A contribuire alla conoscenza di questo progetto è soprattutto il passaparola messo in atto dai numerosi volontari che vi prendono parte, oltre alla costante promozione realizzata dai membri dell’associazione e della cooperativa. Il programma prevede che tutti i giorni si esca la mattina presto per andare nei terreni. «Per ora i ragazzi sono impegnati nei campi di vigne e di pomodori. Nel pomeriggio invece si fanno diverse attività, come le gite» continua Rizzuti, che racconta di visite nei luoghi divenuti simbolo della lotta alla mafia. «Gli obiettivi principali – riprende – sono proprio la formazione dei ragazzi e far conoscere il loro impegno per rendere fruibili dei beni confiscati. Il loro è un impegno civile a tutti gli effetti». I ragazzi restano talmente colpiti da questa esperienza che in tanti decidono di tornare l’anno successivo. O di restare a lavorare in un nuovo terreno per altri 15 giorni, terminate le due settimane canoniche.

La maggior parte dei volontari che partecipano quest’anno provengono dalla Sicilia e dalla Toscana, dove l’Arci è particolarmente attiva nella promozione di questa esperienza. Sono proprio i ragazzi toscani a comporre il gruppo più numeroso: «L’Arci ha una diffusione diversa al centro-nord: mentre qui tutti i soci sono circa 10 mila, lì un solo circolo può avere anche più di 30 mila soci» spiega ancora Rizzuti. Il risultato, tuttavia, è uguale per tutti i giovani volontari, che restano particolarmente segnati da quest’avventura. «Si crea da parte loro un livello di empatia e di partecipazione molto alto, tangibile. Acquisiscono una consapevolezza diversa».

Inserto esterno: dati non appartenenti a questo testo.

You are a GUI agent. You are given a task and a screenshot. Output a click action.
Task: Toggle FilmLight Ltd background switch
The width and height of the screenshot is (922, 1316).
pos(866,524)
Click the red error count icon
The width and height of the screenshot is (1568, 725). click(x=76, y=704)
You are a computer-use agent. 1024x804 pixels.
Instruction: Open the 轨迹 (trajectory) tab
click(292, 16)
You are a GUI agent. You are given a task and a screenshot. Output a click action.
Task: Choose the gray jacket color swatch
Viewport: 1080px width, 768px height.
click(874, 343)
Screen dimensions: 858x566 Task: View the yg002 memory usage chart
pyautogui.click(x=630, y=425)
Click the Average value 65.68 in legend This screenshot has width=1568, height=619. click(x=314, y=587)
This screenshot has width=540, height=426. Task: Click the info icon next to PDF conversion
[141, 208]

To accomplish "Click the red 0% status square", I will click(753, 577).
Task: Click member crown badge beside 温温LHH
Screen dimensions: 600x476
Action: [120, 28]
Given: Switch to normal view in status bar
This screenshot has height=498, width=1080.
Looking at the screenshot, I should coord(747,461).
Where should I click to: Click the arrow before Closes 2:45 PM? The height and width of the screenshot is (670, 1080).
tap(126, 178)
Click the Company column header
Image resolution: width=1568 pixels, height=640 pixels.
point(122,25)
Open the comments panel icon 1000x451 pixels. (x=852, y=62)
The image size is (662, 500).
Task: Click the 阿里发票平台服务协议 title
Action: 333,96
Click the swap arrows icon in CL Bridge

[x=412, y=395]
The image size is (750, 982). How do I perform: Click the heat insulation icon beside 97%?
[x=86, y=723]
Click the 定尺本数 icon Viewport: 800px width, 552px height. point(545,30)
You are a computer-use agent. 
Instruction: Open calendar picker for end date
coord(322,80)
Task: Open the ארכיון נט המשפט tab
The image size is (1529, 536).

«Essendo siciliana ho sempre pensato che fosse giusto conoscere la storia della mia terra» racconta infatti Viola, quindicenne di Siracusa. «Mi porterò questa esperienza nel cuore, ho ottenuto quello che volevo: formarmi su tematiche che purtroppo oggi non vengono affrontate a sufficienza o vengono trattate con superficialità» continua la ragazza, colpita soprattutto dalla visita alla tomba di Placido Rizzotto o da quella a Cinisi nella casa di Peppino Impastato. È d’accordo anche Clotilde, pisana doc, venuta a conoscenza dell’attività di volontariato nei campi grazie ai racconti dei giovani che c’erano già stati. «Sono rimasta colpita da una frase che ho sentito ripetere spesso: che si torna cambiati – dice Clotilde – questa frase ha acceso qualcosa in me. E qualcosa è davvero cambiato, c’è stato un arricchimento». Non è solo il campo a lasciare una traccia, ma anche quello che si fa durante tutta la giornata, dal lavoro ai momenti di aggregazione. «È un’esperienza totale. Vivere nel concreto i luoghi dell’antimafia è fondamentale. Bisogna toccare con mano, viverli sulla propria pelle».